I've been inspired by some mom-authors that I've been introduced to lately.  I read the majority of Lisa-Jo Baker's book, Surprised by Motherhood on the beach last week.  I don't know how else to describe this book other than "a warm hug".  It was so encouraging to read about another mom who has insecurities and doubts about her ability to be a mom.  I've never considered myself to be very maternal, but after reading this book, and others like it, I'm reminded that being a mom doesn't have to mean having the cleanest, most organized house, or the perfect dinners on the table precisely when my husband walks through the door (let's face it, my husband is the cook.  He merely tolerates what I make because he's desperate and let's not forget the fact that I never had any desire to do these things).  Being a mom is about so much more than outward appearances.  I'm learning this more and more as I parent a wild little man, who is always dirty, hates being cleaned up, and LOVES to throw anything and everything he can get his hands on.  I'm also beginning to wrap my brain around the fact that I'm going to have ANOTHER one of them in October, and my life is going to be filled with dirt, bugs, and naked butts all over the house (Davyd loves to be naked… it really must be innate in boys.  We've already had the "keep it in your pants" conversation-- the one appropriate for 1 year olds.  The other one will come later.  We're already practicing it).  My son has stretched me in many ways since he came into existence.  I've been given the ability to do things I never would have dreamed I'd be able to do in the past. I always knew I wanted to be a mom, I just didn't know that I'd be able to handle it.  

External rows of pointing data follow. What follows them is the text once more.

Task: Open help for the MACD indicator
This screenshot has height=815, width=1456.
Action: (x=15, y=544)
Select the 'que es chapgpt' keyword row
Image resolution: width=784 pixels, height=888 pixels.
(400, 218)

That's the beauty of God's grace.  Tonight, I read the story of Jesus feeding the 5,000 (does it bother anyone else out there that women and children weren't counted?) to Davyd, and I was reminded of the ways that God works in and through us.  The little boy with the five loaves of bread and two fish might have realized that there was no way that could have fed all of those people, but he offered it anyway.  And Jesus took what little he offered and multiplied it to feed all of the people there, and still have leftovers.  I like to think that's what God is doing with my parenting skills.  I don't know how to raise boys.  I'm an only child, and a girl.  I don't understand the desire to eat gross things, tear bugs apart, or wrestle at every opportunity.  I like my personal space, and I like my sleep.  I've lost both of these things in the past year (and nine months… let's be honest, growing a person inside of you is the ultimate loss of personal space), but I have gained so much.  I have been given the chance to get a glimpse of the way that God loves me.  Having the experience of loving Davyd despite his tempter tantrums and waking up way too many times during the night has made God's love for me more real.  To think that God loves me, even more than I love my son, despite my disobedience and lack of faith is truly humbling and awe-inspiring.  Knowing this is the way God loves me makes it that much easier to give Him what little I have in the way of my ability to be a good mom and trust that He will continue to turn that little into much, and even leave some leftovers.  I'm thankful I don't have to do this on my own.